Auf der ganzen Welt sind Menschen gezwungen, ihre Heimat zu verlassen. Die Not in ihren Ländern ist zu groß, als dass Grenzanlagen sie aufhalten könnten. Ich habe die Situation in Syrien vor wenigen Wochen mit eigenen Augen gesehen. Das Ausmaß der Zerstörung von Homs ist unvorstellbar, ein Großteil der Stadt liegt in Ruinen. Man geht durch eine Geisterstadt, deren Menschen jede Hoffnung verloren haben.
Heute sind es die politischen Verhältnisse, morgen wird es die Klimaveränderung sein, die den Menschen das Leben in ihren Ländern unmöglich macht. Diese Entwicklung ist nicht ohne Weiteres umkehrbar. Sich dies nicht einzugestehen, wäre äußerst kurzsichtig. Die Flüchtlingsströme müssen gesteuert werden, aber sie aufhalten zu wollen – auch mit Stacheldraht und immer höheren Mauern – wäre von vorneherein zum Scheitern verurteilt. Eine europäische Zusammenarbeit ist dafür unerlässlich. Andernfalls würden wir aufgeben, was ein zusammenwachsendes Europa in siebzig Jahren erreicht hat.

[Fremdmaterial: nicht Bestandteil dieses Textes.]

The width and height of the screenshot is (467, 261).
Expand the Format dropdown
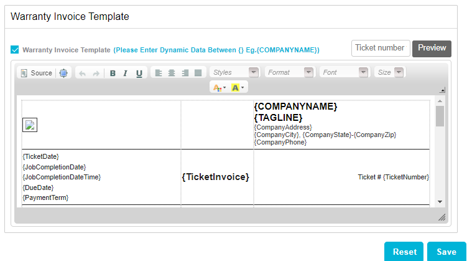click(289, 73)
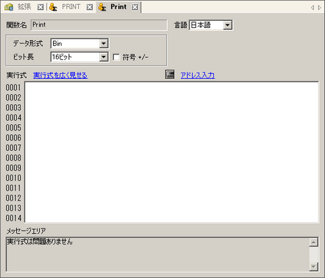Click the icon on the active Print tab
325x278 pixels.
102,7
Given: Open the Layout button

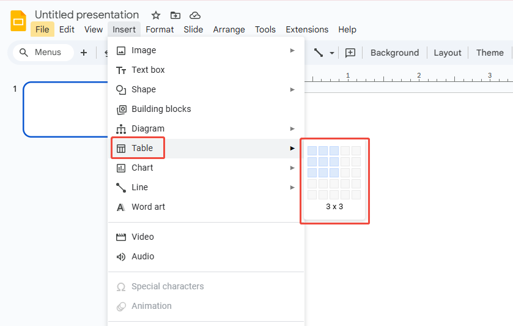Looking at the screenshot, I should click(x=448, y=53).
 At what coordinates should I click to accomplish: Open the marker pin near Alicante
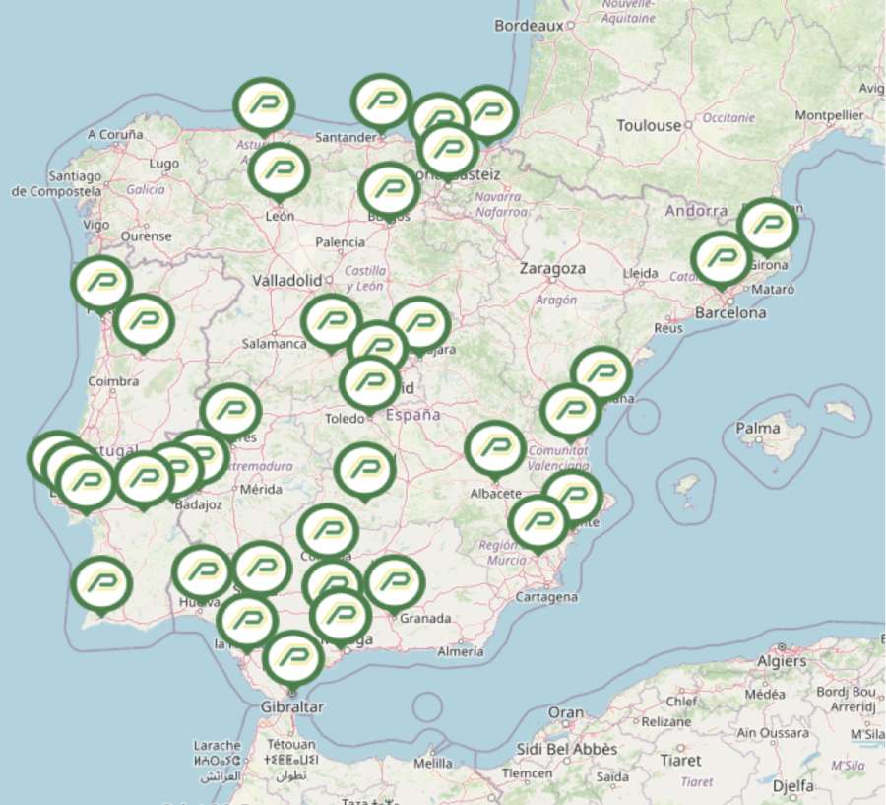pos(572,496)
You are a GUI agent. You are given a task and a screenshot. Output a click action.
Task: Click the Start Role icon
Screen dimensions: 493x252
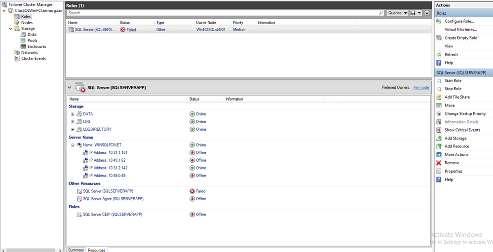pyautogui.click(x=439, y=80)
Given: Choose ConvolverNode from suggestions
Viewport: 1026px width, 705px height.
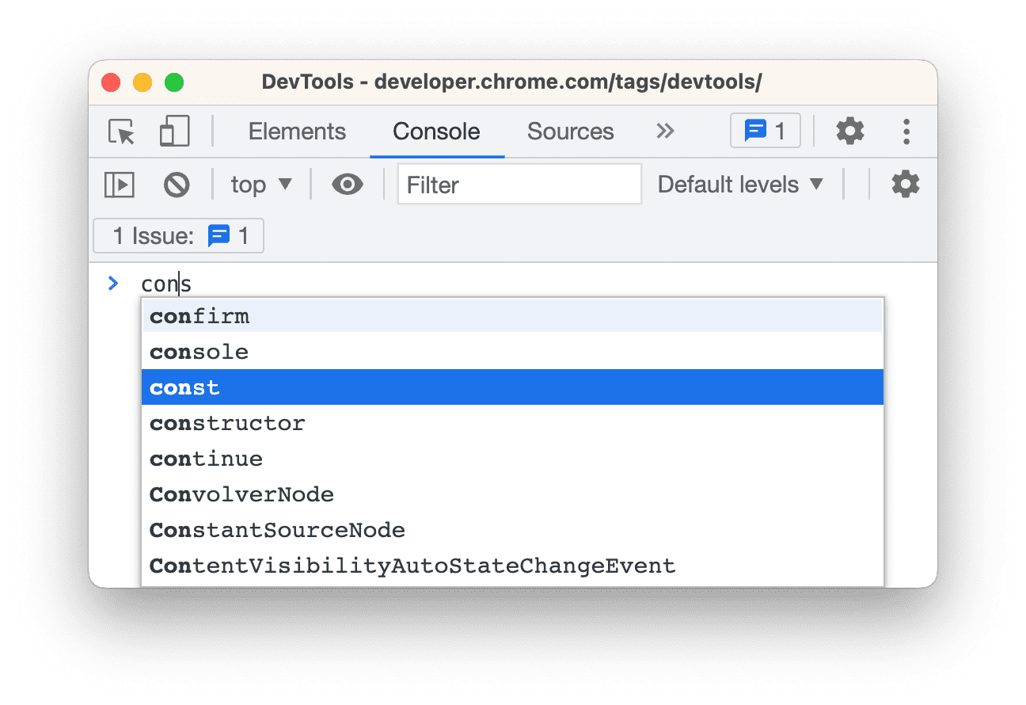Looking at the screenshot, I should 241,494.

Die gegenwärtige Situation macht Angst. Und diese Angst wird nicht verschwinden, indem wir sie verharmlosen oder leugnen. Nein, aber wir dürfen uns von ihr auch nicht lähmen lassen! Wenn wir der Fremdenfeindlichkeit nicht entschieden entgegentreten, kann die Menschenverachtung in unseren Gesellschaften Wurzeln schlagen.
Der erste Schritt muss für die reichen Länder der nördlichen Hemisphäre sein, sich ihre Mitverantwortung vor Augen zu führen, die sie am Entstehen der ungeheuren Wanderungsbewegungen tragen, vor allem in Afrika und dem Nahen Osten. Aber nicht nur in der Vergangenheit wurden Fehler gemacht; auch heute noch werden Entscheidungen getroffen, die die Stabilität dieser Regionen untergraben. In einem zweiten Schritt müssen dann Wege gesucht werden, wie wir mit unserer Angst vor dem Unbekannten, vor Fremden und ihren Kulturen, umgehen können. Zuwanderung hat unsere westlichen Gesellschaften im Laufe der Geschichte immer wieder verändert, und vieles, was unser Leben heute bunter macht, möchten wir alle nicht mehr missen. Aber diese Veränderungen werden noch zunehmen und wir müssen mit Mut das Neue, das auf uns zukommt, integrieren.
Die unzähligen Helfer, die beruflich oder ehrenamtlich bei der Aufnahme und der Integration arbeiten, gehen oft bis an die Grenzen ihrer Kräfte. Durch ihren Einsatz zeigen sie, wie ein konkreter Weg aussehen kann. Anstatt in den Fremden eine Bedrohung unseres Lebensstandards oder unserer Kultur zu sehen, können wir in ihnen Angehörige ein und derselben Menschheitsfamilie sehen. Dann kann sich zeigen, dass der Zustrom von Flüchtlingen und Einwanderern – trotz der manchmal unüberwindbar scheinenden Schwierigkeiten und Probleme – eine Chance darstellt. Auch wenn auf diesem Gebiet Prognosen nur schwer möglich sind, deuten selbst wissenschaftliche Untersuchungen auf die positiven Auswirkungen der Zuwanderung hin, vor allem in demographischer und wirtschaftlicher Hinsicht. Werden diese positiven Seiten genügend beachtet? Die Menschen, die an die Türen der reicheren Länder klopfen, verlangen nach Solidarität. Verhelfen sie unseren Ländern nicht auch zu einem neuen Elan!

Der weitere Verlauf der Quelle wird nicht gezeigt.